Dr. Sanjay Gupta: Learning from mistakes may save lives 02:40

Just how serious is the problem of medical errors, and what can be done to eliminate them? Thoughts now, from Dr. Sanjay Gupta:

I want to begin by stating the obvious: Doctors make mistakes. We're not perfect, we're human. Even the best doctors experience critical lapses. And when that happens, patients suffer.

Roughly 100,000 deaths a year are due to medical errors.

In my 20 years of practicing medicine, I've witnessed things that will stay with me forever. I will never forget when one of our most talented neurosurgeons operated on the wrong side of someone's brain.

It was an emergency - a young man had fallen and was bleeding internally - and everything moved into overdrive. Someone hung the CAT scans backwards. The surgeon took a quick glance, and began the operation. Holes were drilled, bone was removed. It was only when the outer layer of the brain was opened did the surgeon realize that something terribly wrong had happened.

The patient survived. The doctor later confessed to me that he spent hours throwing up after the case.

For me, the critical question is: How do we, as a profession, avoid repeating in the future what we've done wrong in the past? Learning from mistakes means admitting to them first, and that's never easy for doctors to do.

So there is a secretive and hallowed tradition in surgery: A weekly meeting at teaching hospitals across the country. It is a gathering where we openly discuss our errors.

I remember a doctor who presented a mistake so reckless and uncaring that I wanted to stand up and throttle him. I didn't have to. One of my colleagues doled out a much more appropriate punishment: He pulled a newspaper out of his pocket, and began reading the obituary of the recently-deceased patient. She was somebody's mother, she was somebody's daughter.

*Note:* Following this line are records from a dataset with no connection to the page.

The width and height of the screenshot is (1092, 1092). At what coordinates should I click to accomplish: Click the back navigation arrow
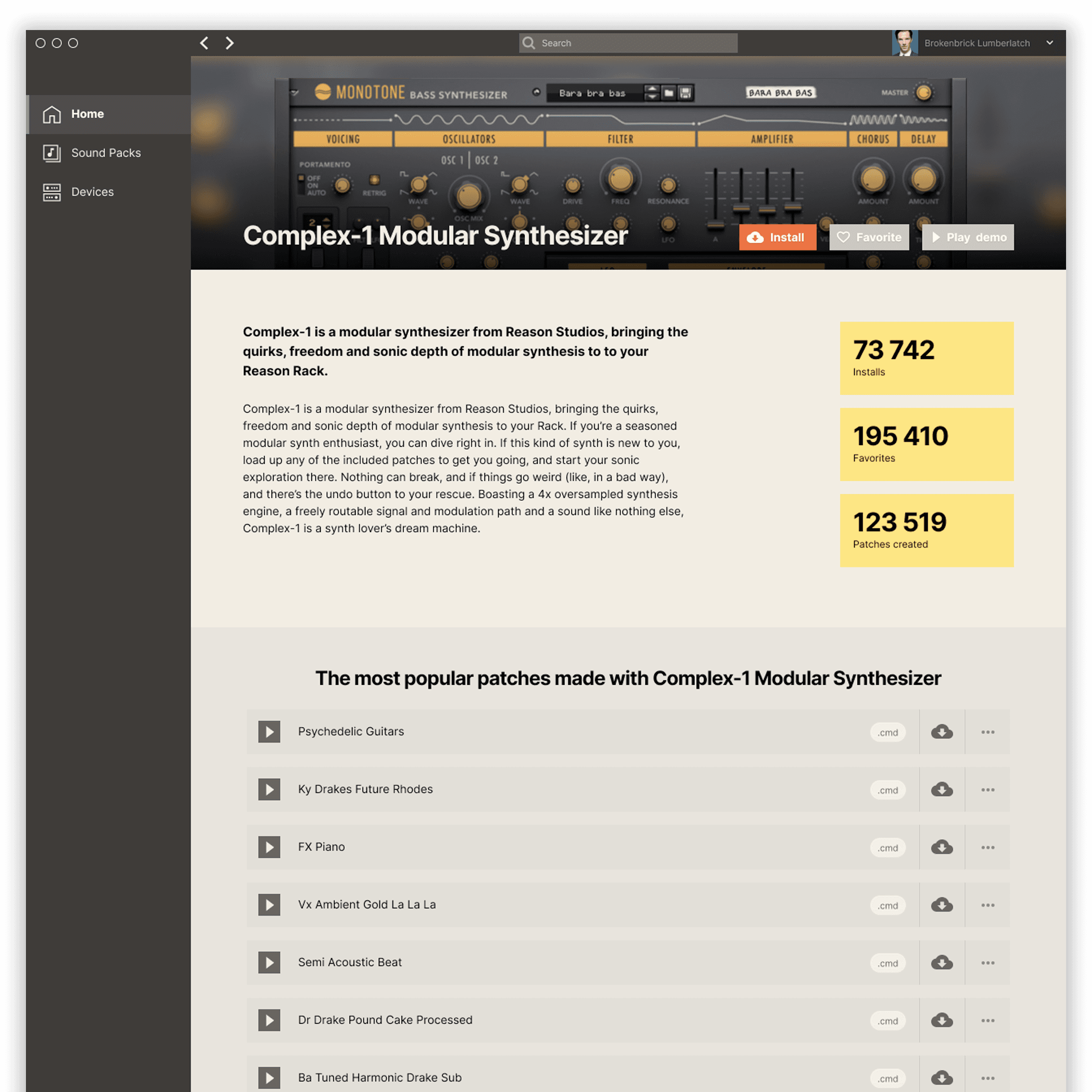click(205, 43)
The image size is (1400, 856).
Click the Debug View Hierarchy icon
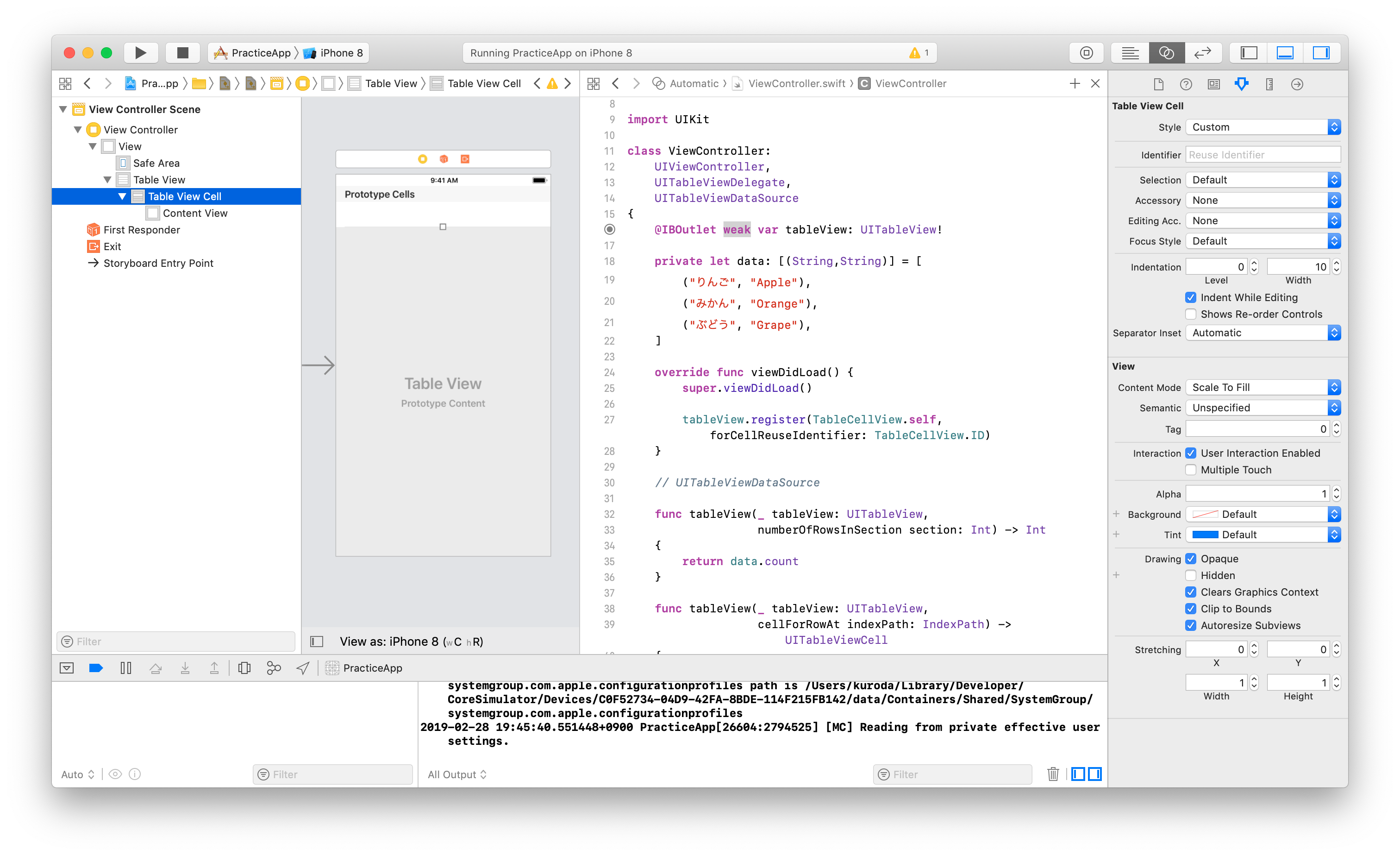point(244,668)
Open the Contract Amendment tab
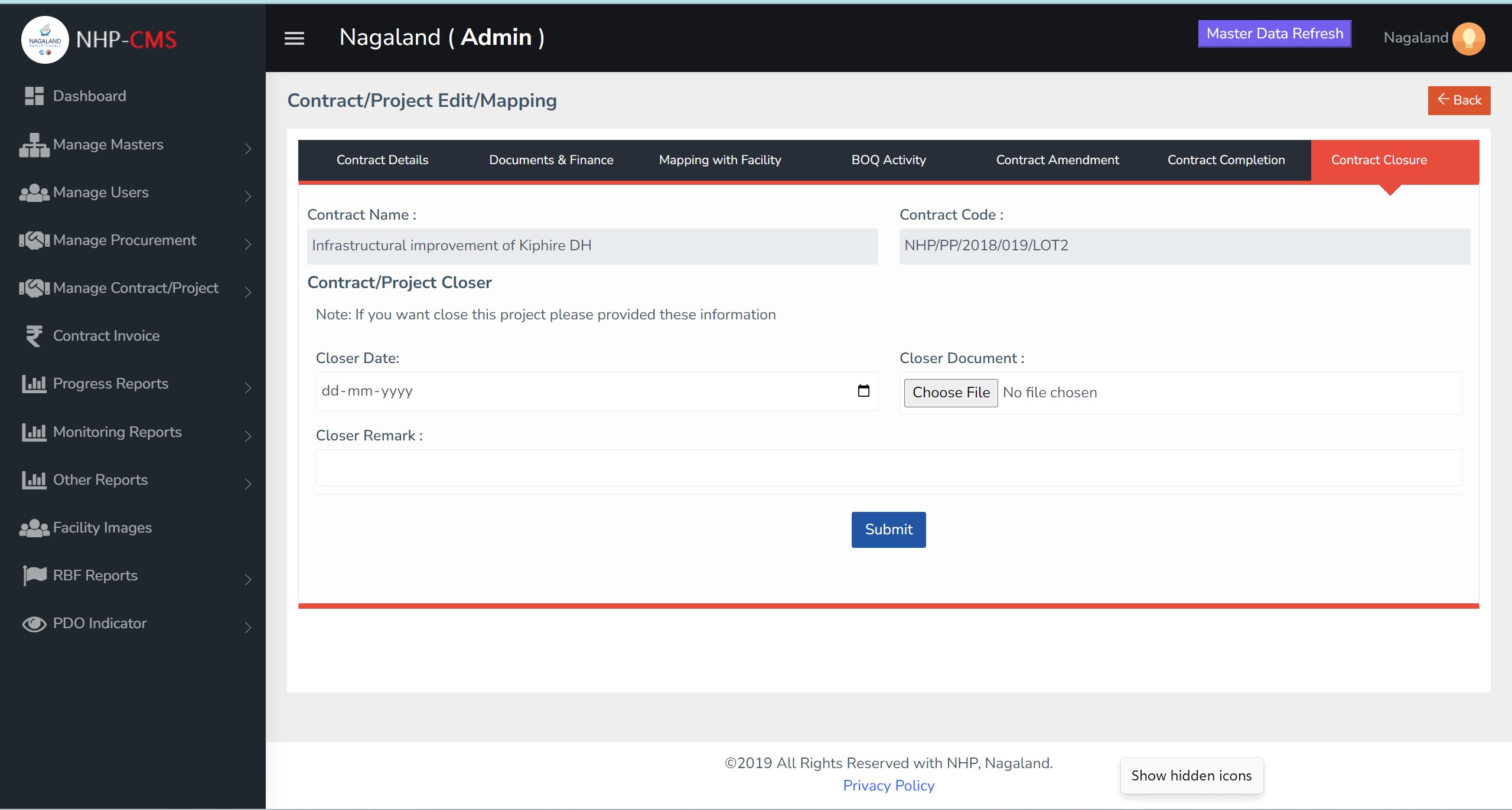This screenshot has height=810, width=1512. (1057, 160)
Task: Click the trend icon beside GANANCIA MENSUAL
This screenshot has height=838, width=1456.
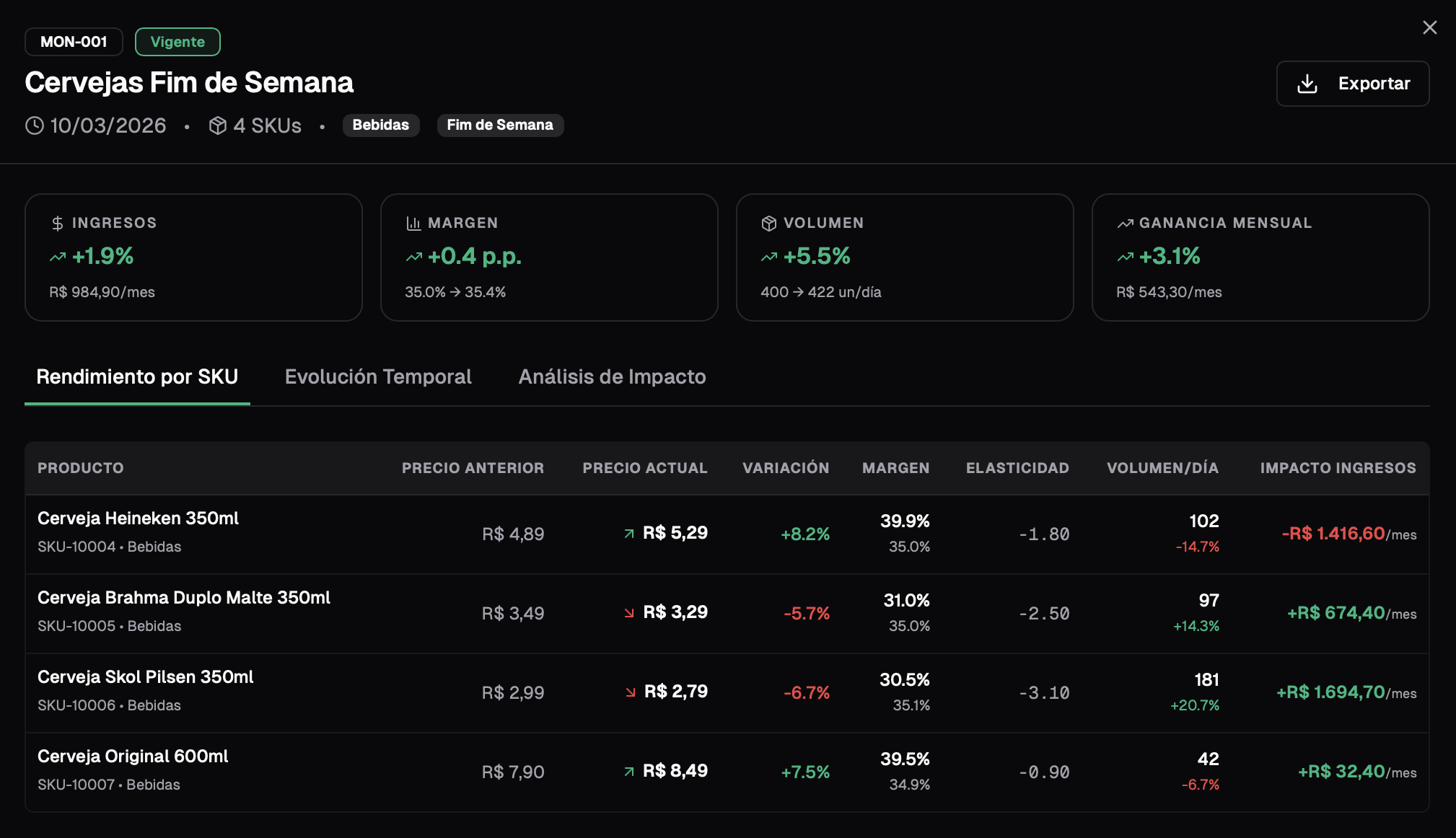Action: 1126,223
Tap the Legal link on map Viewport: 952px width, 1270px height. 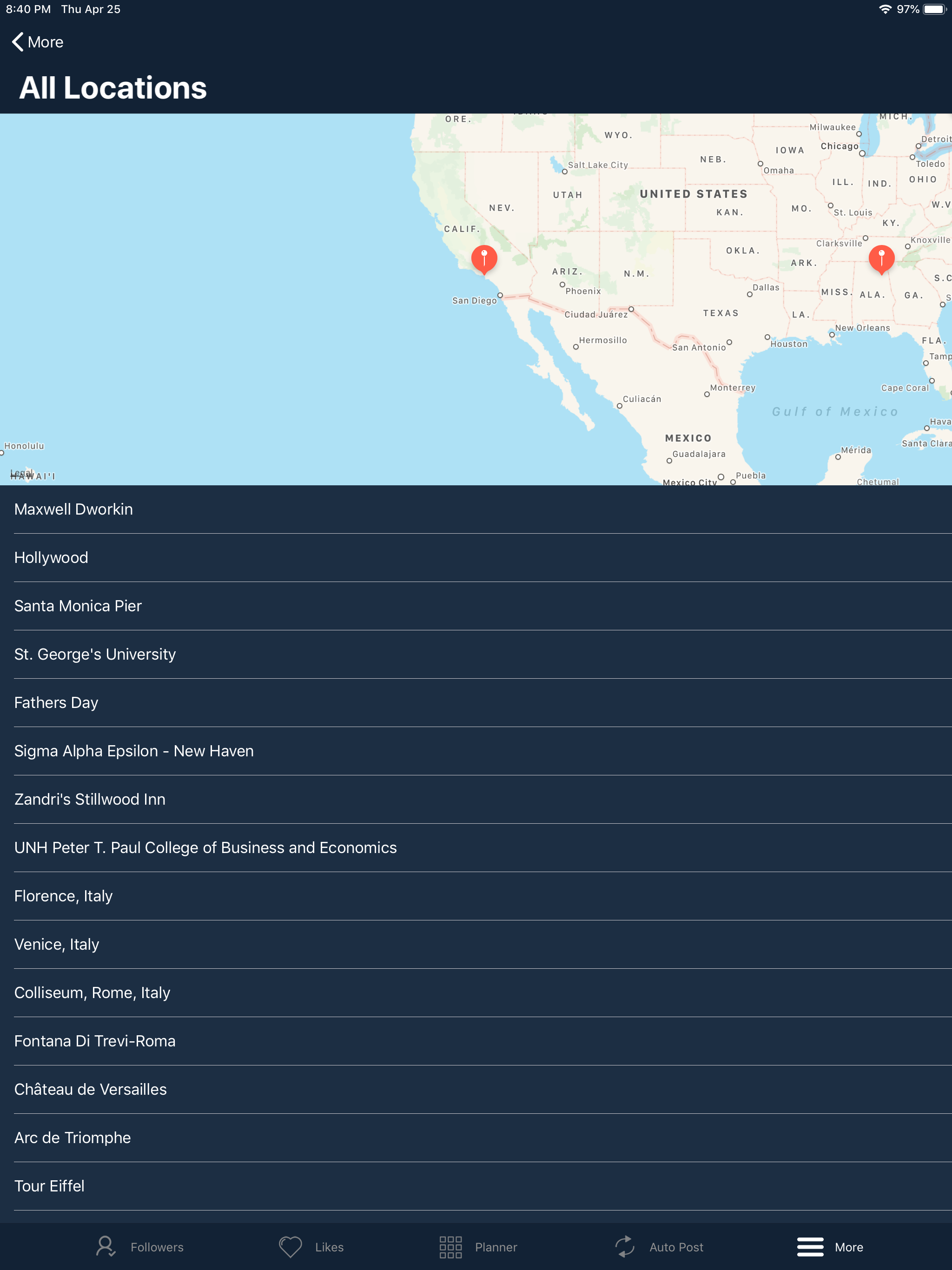(21, 473)
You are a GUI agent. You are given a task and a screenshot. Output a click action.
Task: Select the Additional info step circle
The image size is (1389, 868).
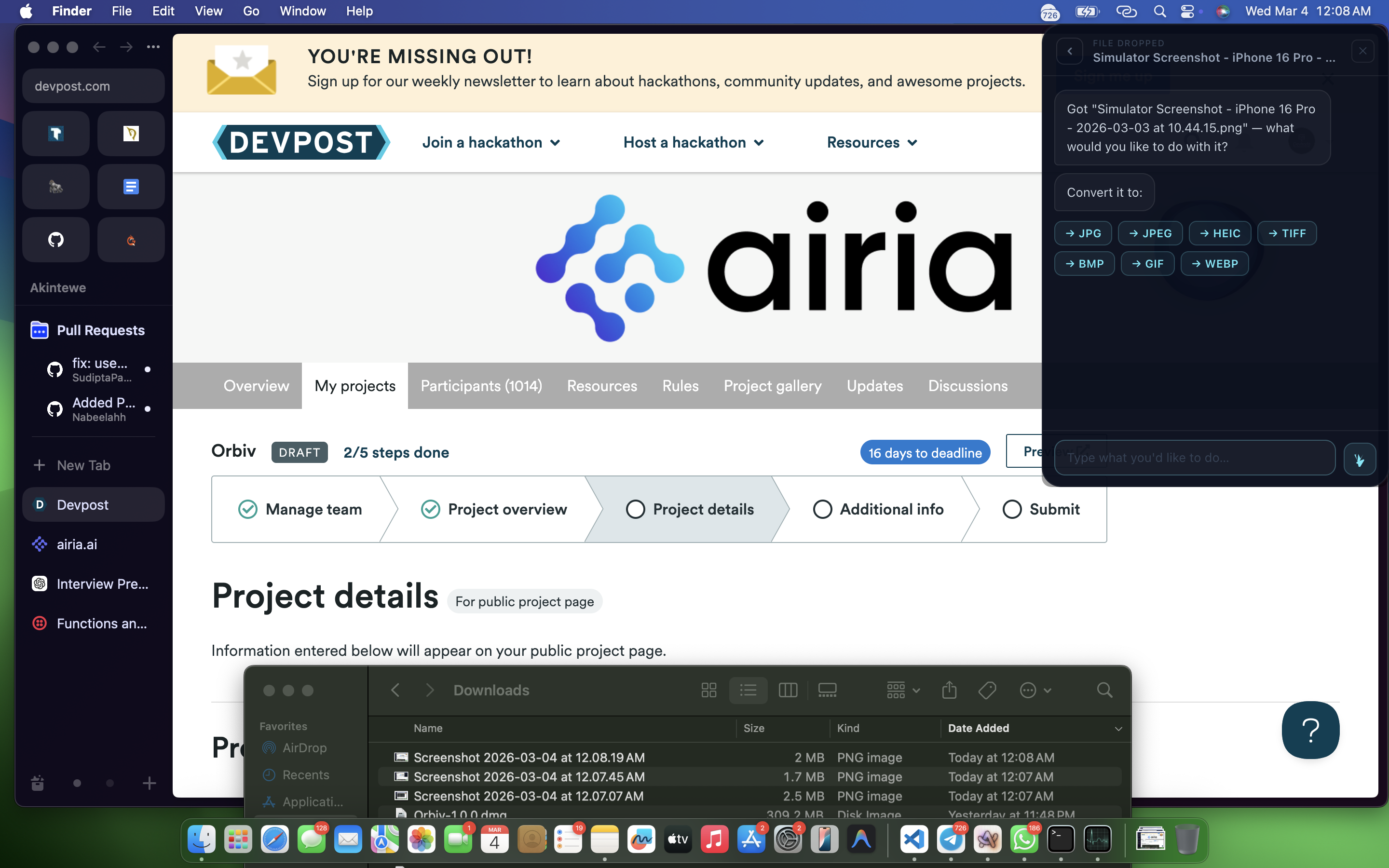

That doctor lost his medical privileges.

For two decades, I have been keeping notes on these meetings because I've wanted to learn from the mistakes others made. About ten years ago, my notes became the basis for a novel that I've just finished called "Monday Mornings." In the book, I put my characters where no doctor wants to be - confronting errors. For obvious reasons, it's fiction. But the issues that I take on are very real.

My hope in writing this book is to put medical mistakes under the microscope. I'd like to help people understand the challenges and the concerns that confront real patients and real medical professionals.

Our common goal. patients and doctors alike, should be to eliminate error. To do so, the medical profession must be vigilant . . . and the public must be educated. It takes all of us to build a better system.